→ Assignment:
Produce word for word the lines of the data below running from the one that has "Task: Open Third Party Security Products" to the one that has "This screenshot has width=683, height=349.", inclusive, and no others.

→ Records provided:
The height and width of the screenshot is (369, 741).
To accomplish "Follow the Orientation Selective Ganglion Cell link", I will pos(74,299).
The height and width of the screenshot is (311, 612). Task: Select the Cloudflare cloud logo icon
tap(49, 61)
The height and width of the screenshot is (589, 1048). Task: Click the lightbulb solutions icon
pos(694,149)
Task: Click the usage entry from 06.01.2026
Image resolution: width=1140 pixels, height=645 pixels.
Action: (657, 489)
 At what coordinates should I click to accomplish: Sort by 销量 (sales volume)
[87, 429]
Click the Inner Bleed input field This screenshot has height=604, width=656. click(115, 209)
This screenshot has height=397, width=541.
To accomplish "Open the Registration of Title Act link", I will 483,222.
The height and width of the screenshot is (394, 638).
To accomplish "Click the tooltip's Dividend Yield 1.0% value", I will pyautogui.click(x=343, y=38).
---
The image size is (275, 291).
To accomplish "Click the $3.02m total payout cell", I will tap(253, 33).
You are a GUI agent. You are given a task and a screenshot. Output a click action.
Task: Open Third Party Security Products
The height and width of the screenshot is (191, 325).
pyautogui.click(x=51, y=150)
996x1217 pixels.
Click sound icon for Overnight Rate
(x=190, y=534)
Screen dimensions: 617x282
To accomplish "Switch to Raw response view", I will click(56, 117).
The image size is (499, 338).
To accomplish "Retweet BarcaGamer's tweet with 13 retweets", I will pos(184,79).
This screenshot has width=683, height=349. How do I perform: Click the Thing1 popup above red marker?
--
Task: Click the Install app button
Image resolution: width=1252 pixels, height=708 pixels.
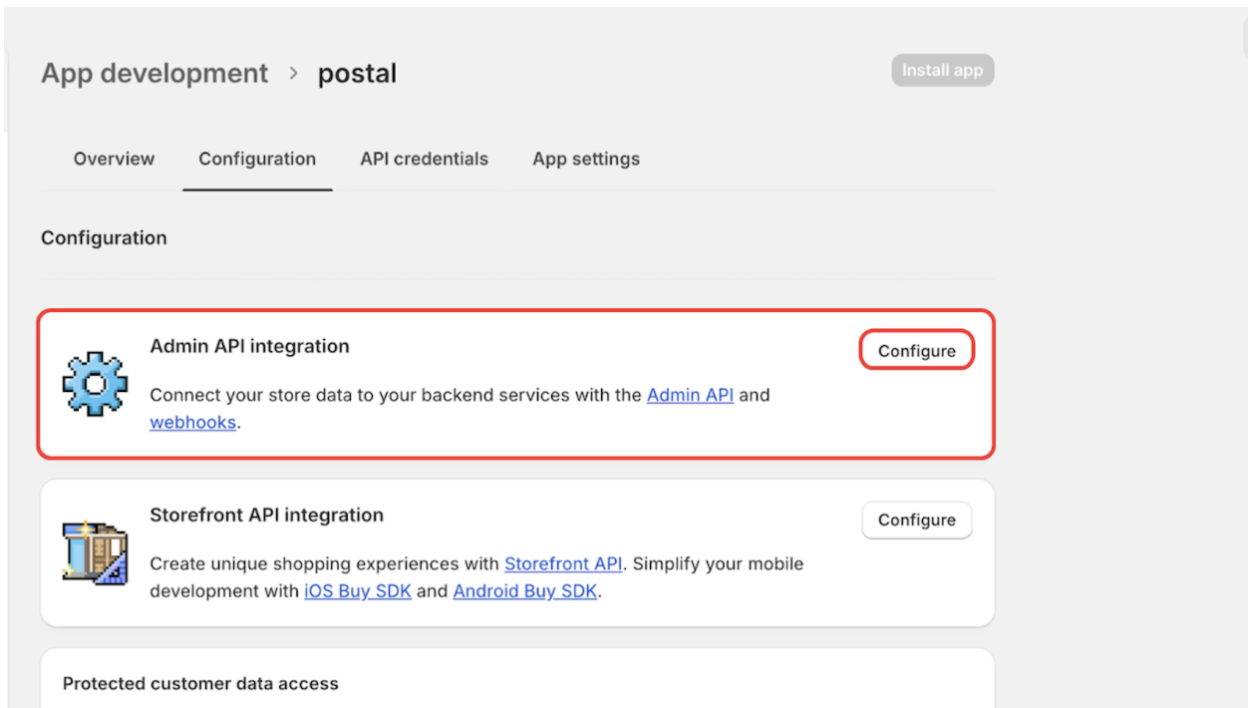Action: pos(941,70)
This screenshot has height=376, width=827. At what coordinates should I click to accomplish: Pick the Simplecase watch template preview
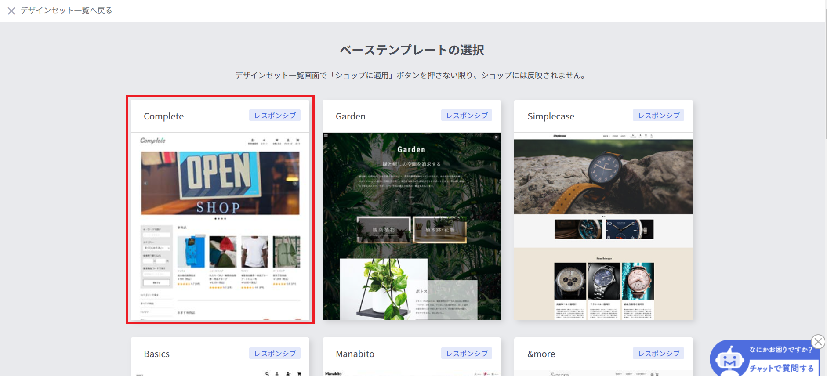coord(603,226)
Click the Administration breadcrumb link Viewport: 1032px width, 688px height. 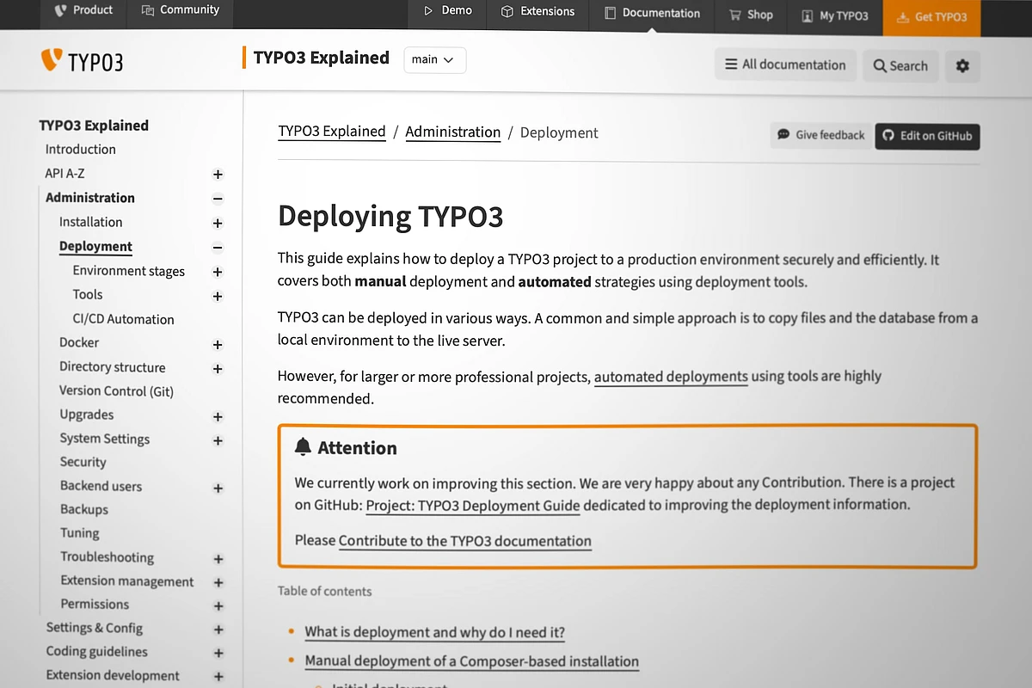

→ Solved problem:
Task: Open Third Party Security Products
The height and width of the screenshot is (191, 325).
pyautogui.click(x=51, y=150)
996x1217 pixels.
Click sound icon for Overnight Rate
(x=190, y=534)
Screen dimensions: 617x282
To accomplish "Switch to Raw response view", I will click(56, 117).
The image size is (499, 338).
To accomplish "Retweet BarcaGamer's tweet with 13 retweets", I will pos(184,79).
This screenshot has width=683, height=349. How do I perform: Click the Thing1 popup above red marker?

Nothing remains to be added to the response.